ID :
78254
Fri, 09/04/2009 - 08:40
Auther :

N. Korean leader visits remote northern province

SEOUL, Sept. 3 (Yonhap) -- North Korean leader Kim Jong-il has traveled to the country's northernmost province to give "field guidance" to workers in a sanatorium and other industrial facilities there, state media said.

Kim's visit to North Hamgyong Province was his 100th public tour this year. After
allegedly suffering a stroke in August last year, the 67-year-old leader has
restored his health through "mental power," one of his closest aides said during
a recent visit to Seoul.
In a dispatch dated Wednesday and published Thursday, the Korean Central News
Agency (KCNA) said Kim toured the Kim Jong Suk Sanatorium, named after his
mother, a museum, an insulator factory and several more industrial sites in the
province.
"The world-startling miracles and signal achievements are now being reported from
every place of the country," Kim was quoted as saying by the report. Those signs
are "the precious fruition of the inexhaustible mental power and noble patriotism
which inspired the Korean people to display the 'do-or-die' spirit to build a
great prosperous and powerful nation," he said.

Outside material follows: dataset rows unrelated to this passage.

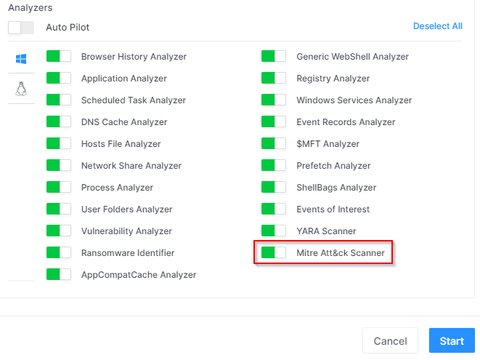Switch off Events of Interest

[x=274, y=209]
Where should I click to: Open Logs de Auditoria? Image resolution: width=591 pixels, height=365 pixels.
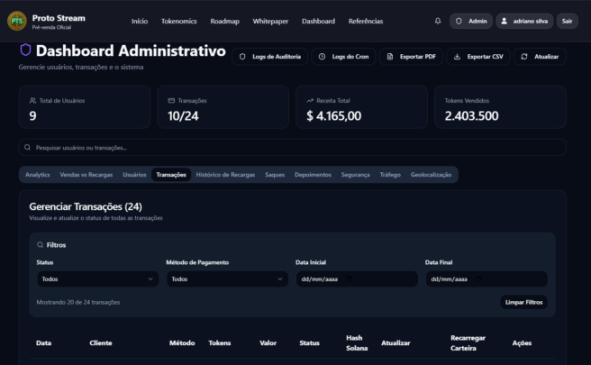click(270, 57)
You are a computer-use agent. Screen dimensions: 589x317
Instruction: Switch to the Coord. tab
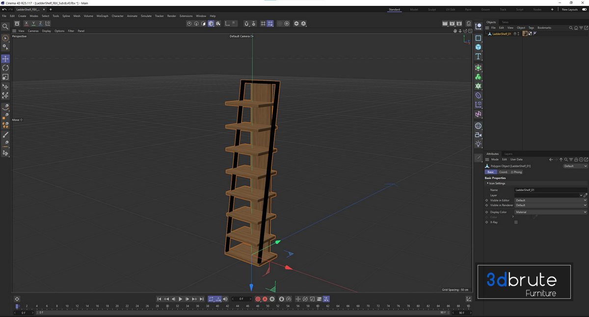504,172
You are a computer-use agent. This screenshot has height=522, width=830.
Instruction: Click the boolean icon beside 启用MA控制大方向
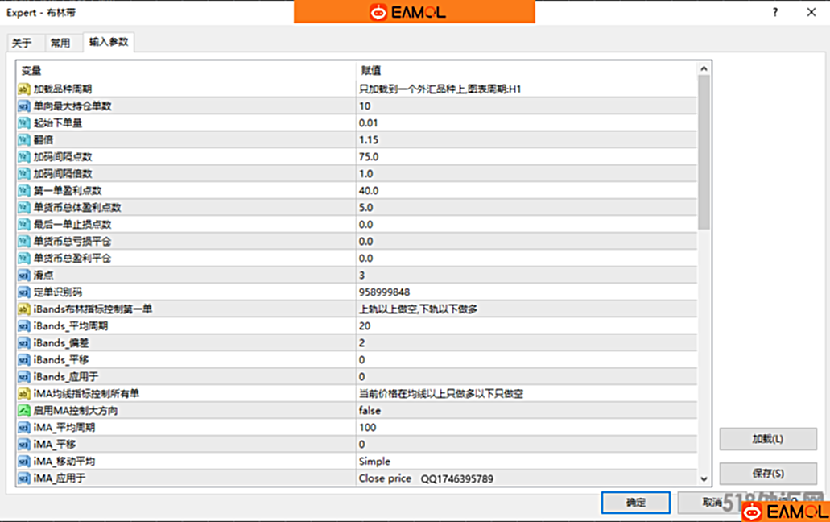coord(24,411)
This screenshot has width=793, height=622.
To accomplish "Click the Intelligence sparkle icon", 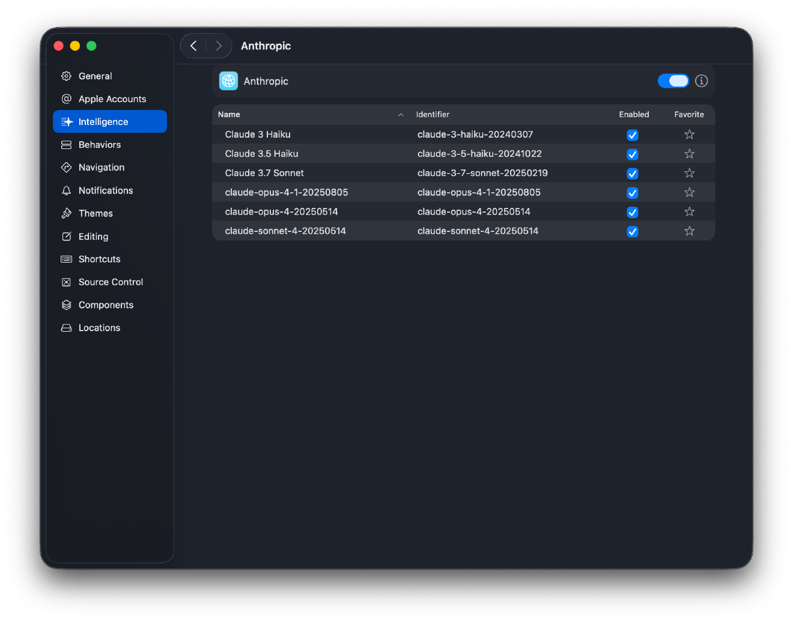I will [x=66, y=121].
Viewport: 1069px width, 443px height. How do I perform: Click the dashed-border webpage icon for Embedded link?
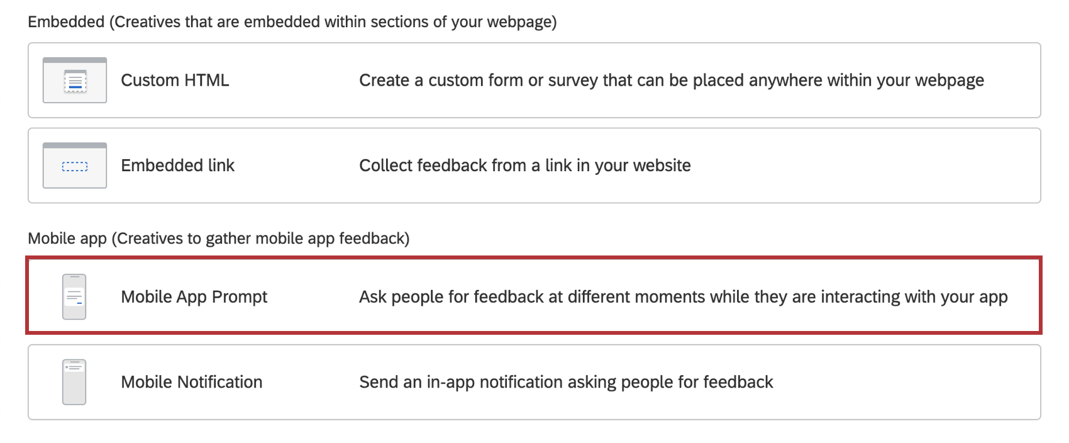(74, 165)
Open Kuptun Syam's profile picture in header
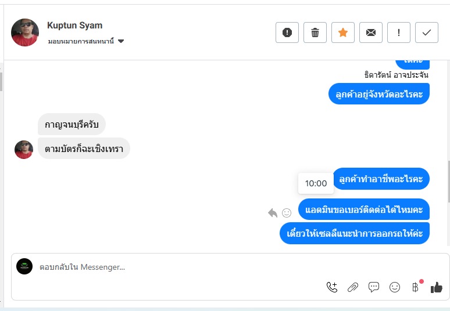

The date of the trip was not given, customarily. But Kim's activities are usually
believed to be reported on the day they are made or the following day.
Kim has considerably increased economy-related visits this year, while reducing
military inspections, Seoul's Unification Ministry said. Of his 100 destinations
so far, 36 were to industrial sites, compared to 19 during the same period last
year. Military inspections declined to 32 from 42.

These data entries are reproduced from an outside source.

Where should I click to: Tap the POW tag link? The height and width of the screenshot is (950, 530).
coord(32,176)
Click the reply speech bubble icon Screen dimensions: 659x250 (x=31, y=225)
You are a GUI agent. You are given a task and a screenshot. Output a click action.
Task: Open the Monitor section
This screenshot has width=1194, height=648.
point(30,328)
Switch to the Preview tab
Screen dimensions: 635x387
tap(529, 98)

Overall, he made 74 public visits last year and 53 visits in 2007.
In a sign of his restored health, Kim held hours of separate talks with former
U.S. President Bill Clinton and Hyun Jeong-eun, chairwoman of Hyundai Group, a
South Korean major investor in the North, during their visits to Pyongyang last
month.
Kim Ki-nam, a Workers' Party secretary who visited Seoul last month to pay
condolences to late former South Korean President Kim Dae-jung, said the North
Korean leader "has overcome (the illness) through mental power" and "now works
with the passion of youth," according to former Seoul administration officials
who met him.
Kim Ki-nam accompanied the North Korean leader in the latest visit, the KCNA said.